▶ ITEMS:
# # #
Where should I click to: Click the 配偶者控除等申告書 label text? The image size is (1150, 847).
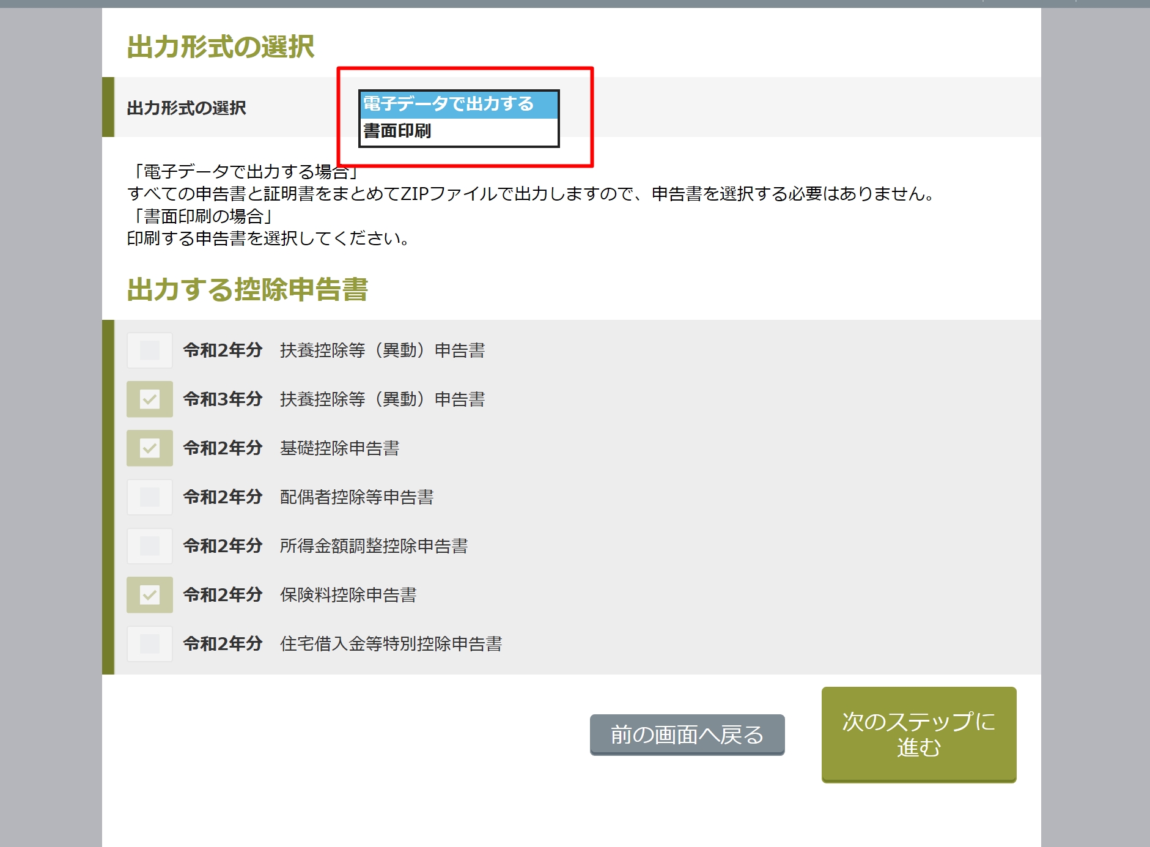pyautogui.click(x=357, y=497)
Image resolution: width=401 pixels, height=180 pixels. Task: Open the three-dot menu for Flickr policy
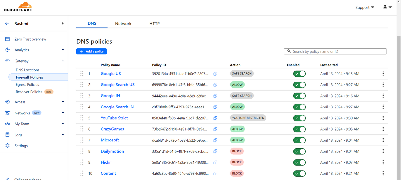383,162
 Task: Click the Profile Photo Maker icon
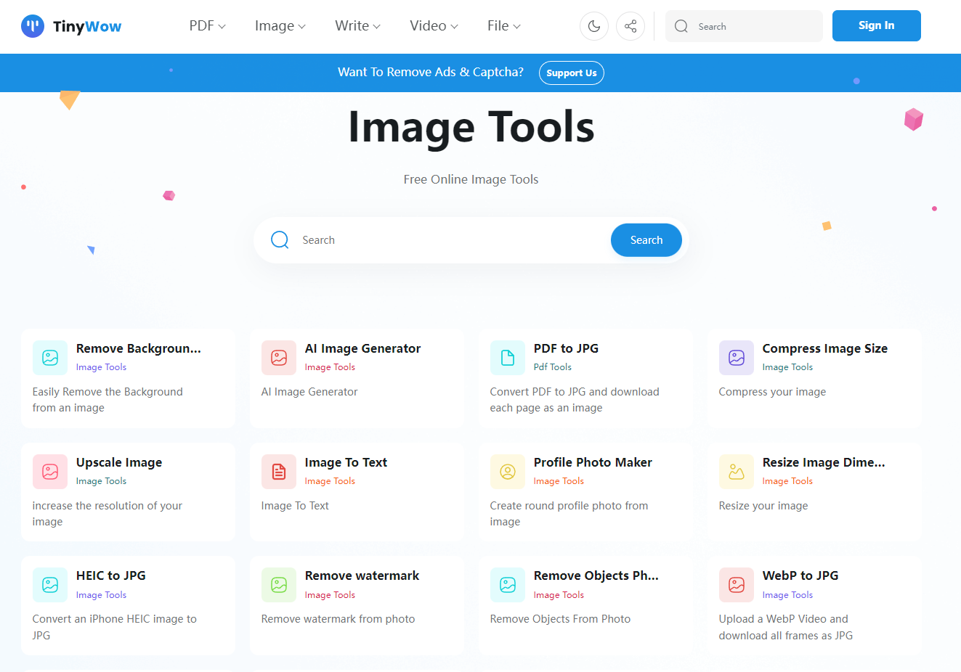508,472
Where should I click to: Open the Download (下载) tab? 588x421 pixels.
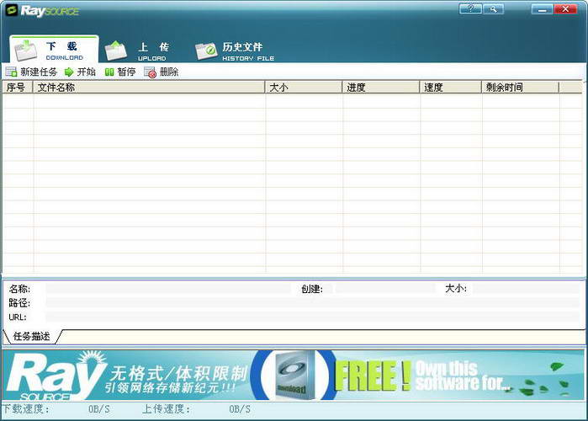(x=55, y=50)
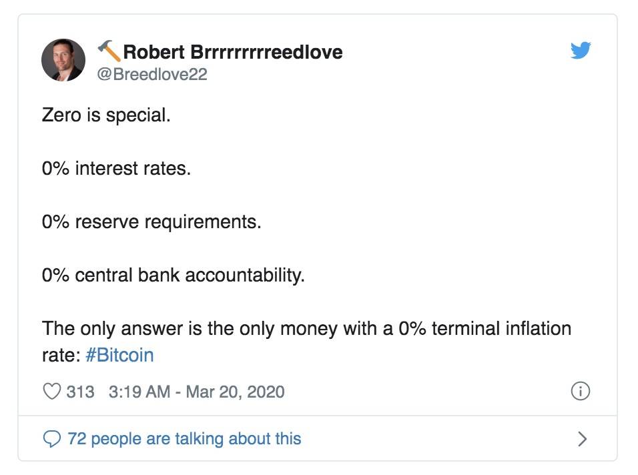Viewport: 638px width, 475px height.
Task: Click the speech bubble reply icon
Action: tap(51, 439)
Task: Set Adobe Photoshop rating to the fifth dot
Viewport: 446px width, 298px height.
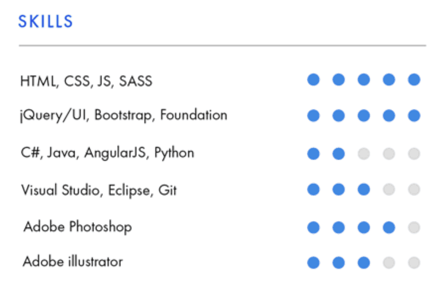Action: tap(414, 227)
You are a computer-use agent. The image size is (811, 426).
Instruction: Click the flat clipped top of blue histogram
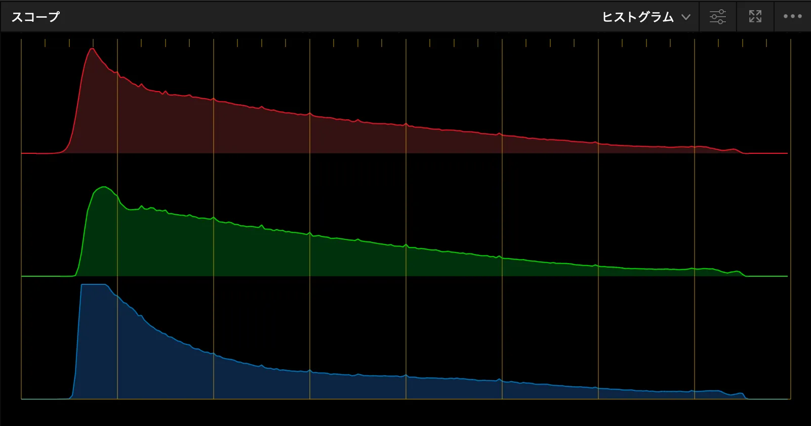[94, 285]
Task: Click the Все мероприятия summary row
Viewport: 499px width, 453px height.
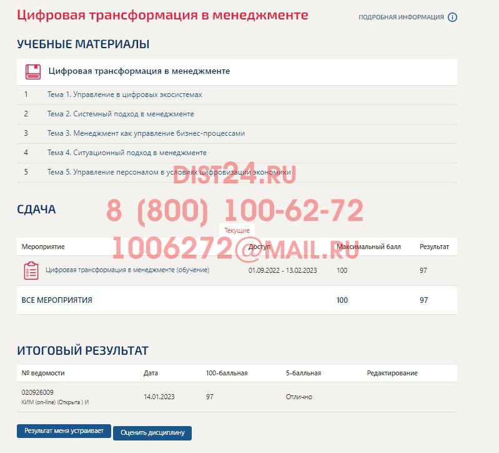Action: pos(57,300)

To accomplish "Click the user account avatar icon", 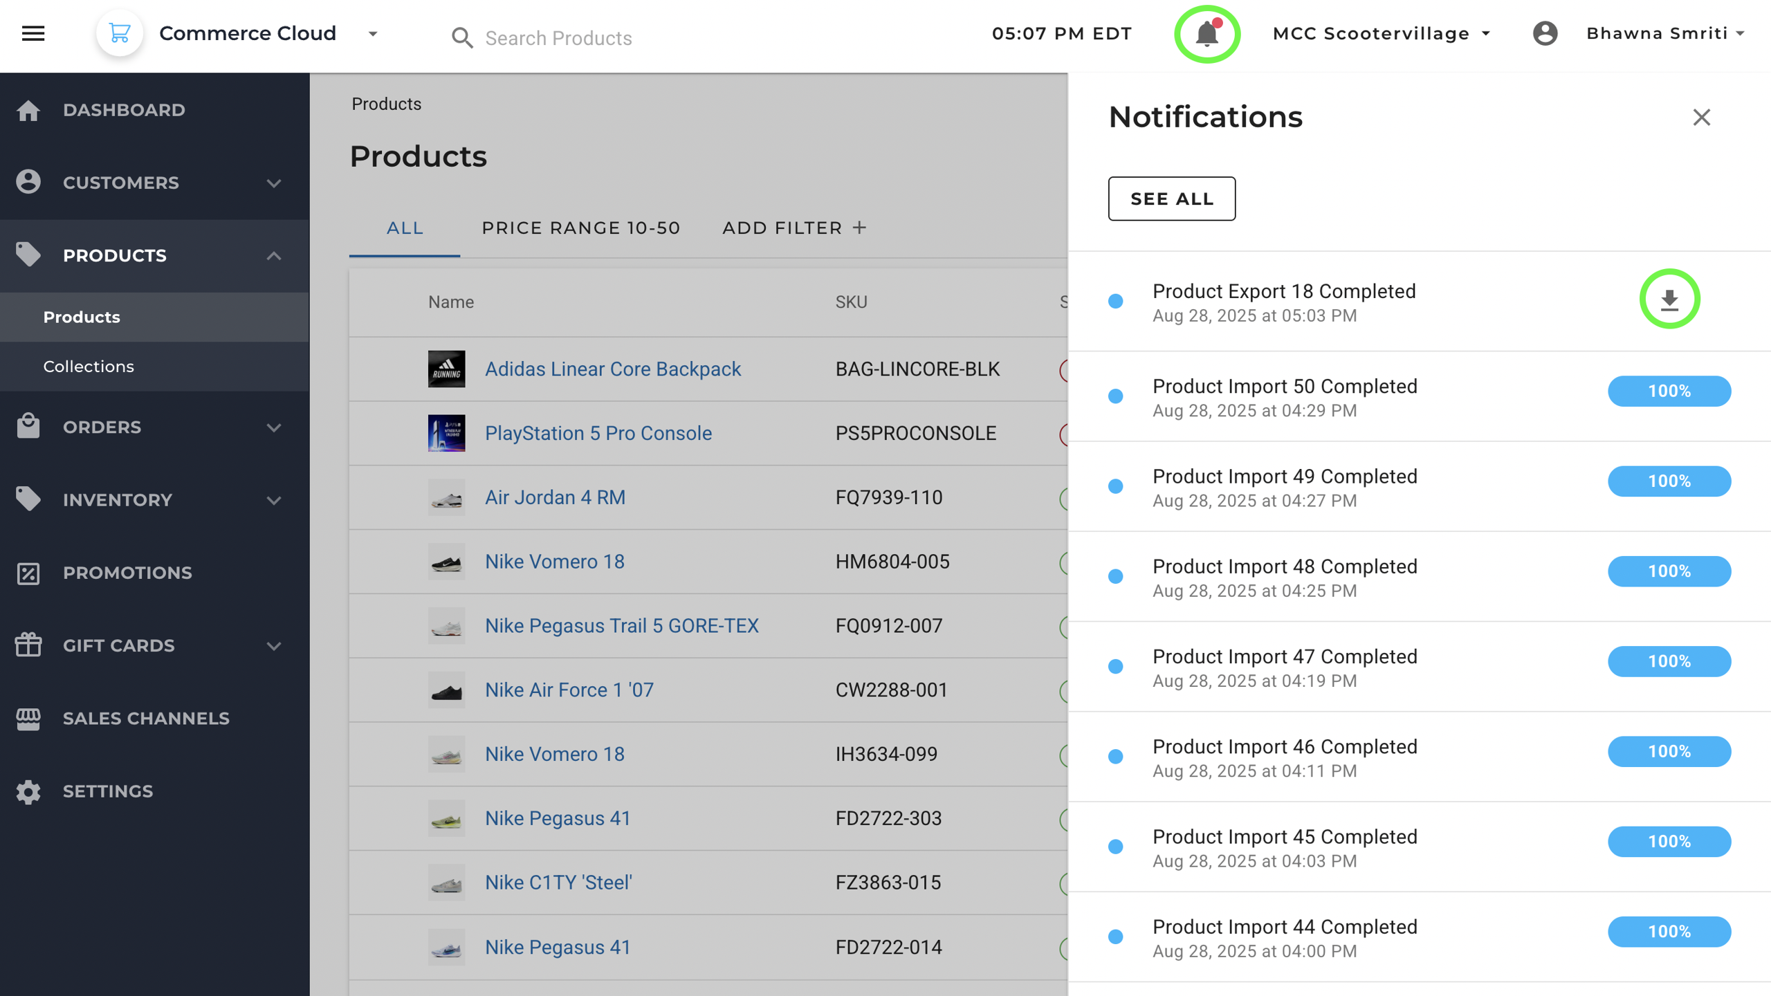I will tap(1545, 33).
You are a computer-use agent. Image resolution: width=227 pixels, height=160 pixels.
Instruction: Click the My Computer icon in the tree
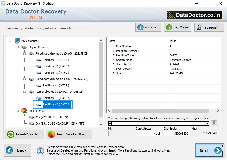click(x=17, y=41)
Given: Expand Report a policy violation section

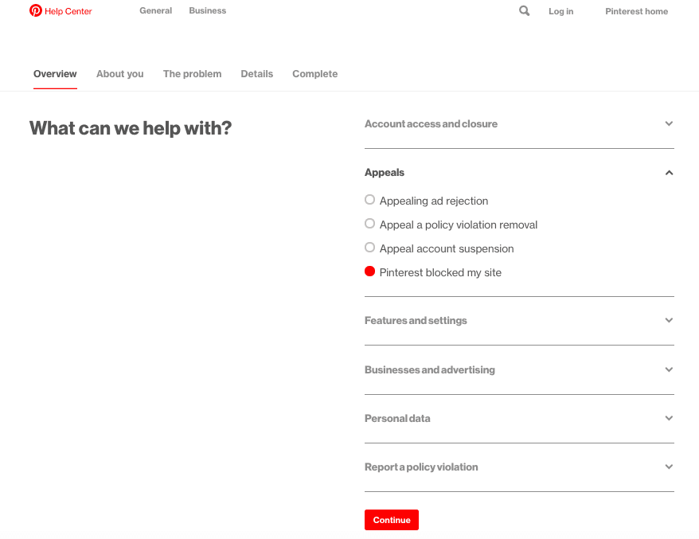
# # #
▶ YOUR TASK:
Pull out every line of the records above that contains the word "should" and copy each one in full.

▶ EXPECTED ANSWER:
Where should I click to: Click the 配偶者控除等申告書 label text? The image size is (1150, 847).
Where should I click to: Open the Download (下载) tab? 588x421 pixels.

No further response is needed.